I was talking to Kinzi, that veteran blogger and inspiration, yesterday and she was telling me how she started out as a cookie blogger, too. I am new to blogging, having just started in November, and so this term is new to me as well. As they say, if the apron fits. . . What? That’s not how it goes? Ah, well.
My blog is my way to connect to people from back home, people from Jordan, and any new people that happen to find me along the way. Sometimes I have something to say, sometimes I just go for some small talk – weather, music, and why not, food. In everyday conversation, the question of “What are you cooking for supper today?” comes up. I tell you, when you cook every day, you run out of fresh ideas. You just have to ask around for something new.
Grandpa Jones did the same thing on Hee Haw some forty years ago. Why, he even made them rhyme! I remember growing up and asking my gramma “Hey Gramma! What’s for supper?” just so we could all say “Yum! Yum!”
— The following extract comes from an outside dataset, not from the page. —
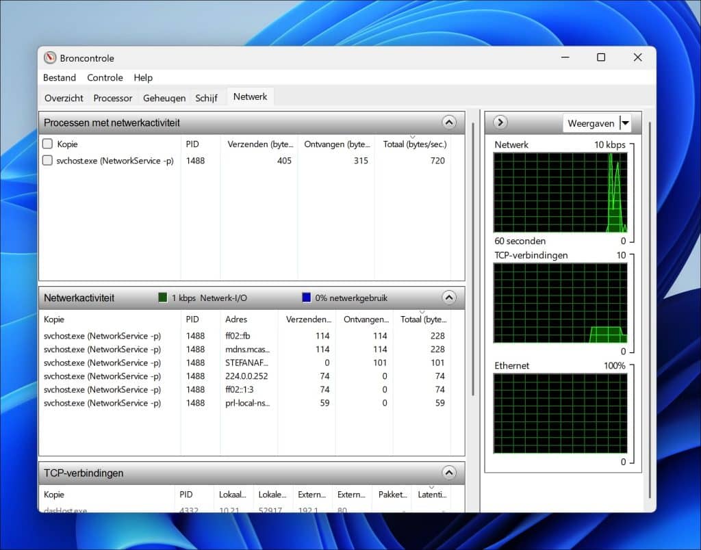Switch to the Geheugen tab

click(x=164, y=98)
I suppose I have been blogging as a way to serve up a slice of my life to those around me. I like to think of it as a smorgasbord, if you will. Read what you like, leave the rest for someone else. You will get sometimes an appetizer of music or video reference, some meaty topics, something you haven’t thought of in a while, something you may have not yet tried, of course some recipes here and there, some picture blogs for dessert and the limericks as the icing on the cake.
The recipes should always include a little story that revolves around the food. My life seems to revolve around food. One of these days, I should write a cookbook. Either that or a novel. Speaking of books about food, I would also love to share with you a delicious book, The Language of Baklava by Diana Abu Jaber. I found this book quite by accident, while searching for a recipe for msukhan, a Palestinian chicken dish. Having no idea how to spell it (is there a right way?) I googled it and came up with this book. I either spelled it right, or Ms. Abu Jaber and I both spelled it wrong.
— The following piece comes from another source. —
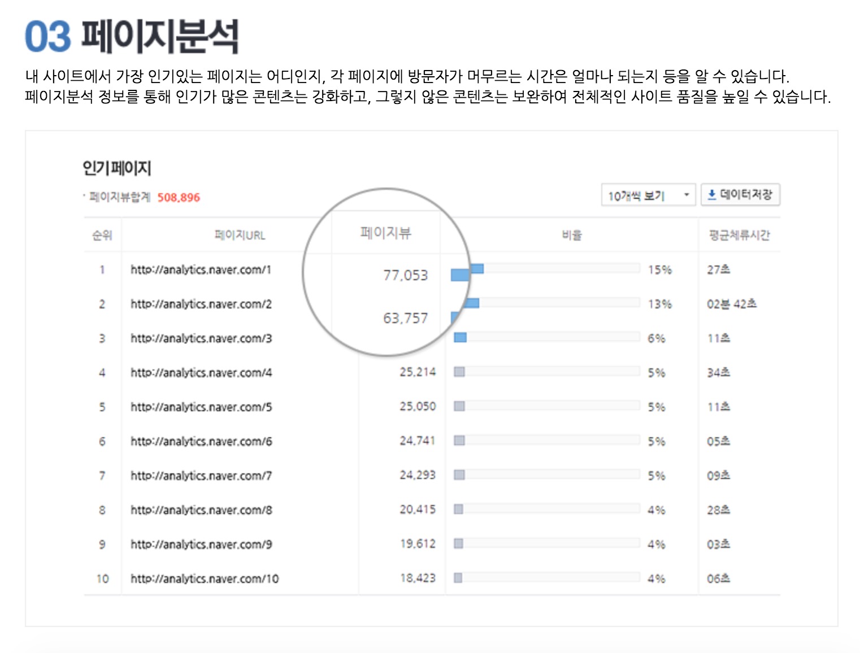Click the 데이터저장 button

point(740,195)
A coming-of-age memoir about seeking identity through the foods of childhood. The daughter of a Jordanian father and an American mother, Abu-Jaber was raised in upstate New York but spent long periods of time in Jordan. Her Middle Eastern grandmother’s knaffea and her American grandmother’s roast beef helped her bridge both worlds.
Could there be a more fitting book for me to have my children read? The problem is, I gave it to Alia to read and she was enjoying it, but she lost it in that bottomless pit of a locker of hers never to be found again. It’s a shame too, because the recipes were worthy of cooking time and again. If you ever do see it, pick it up, you will enjoy the stories and the food talk.
Now I am not the only one talking about food these days. Chances are if you are on facebook, you have seen these groups popping up for foodies. My favorite one is by Rana, a Jordanian chef in the States. Her facebook group, “Mmm…Now that looks good!” is more fun than most. If you want something, you tell her. Wait a few days and there it is, a photograph of the food you desire accompanied by the recipe, tried and true. Good luck making it look as good as she does. If there is anyone I want to see on Fatafeat, it is Rana.
I’ve been wanting to get to this blog for a few days here.
Ironically, I have been kinda busy.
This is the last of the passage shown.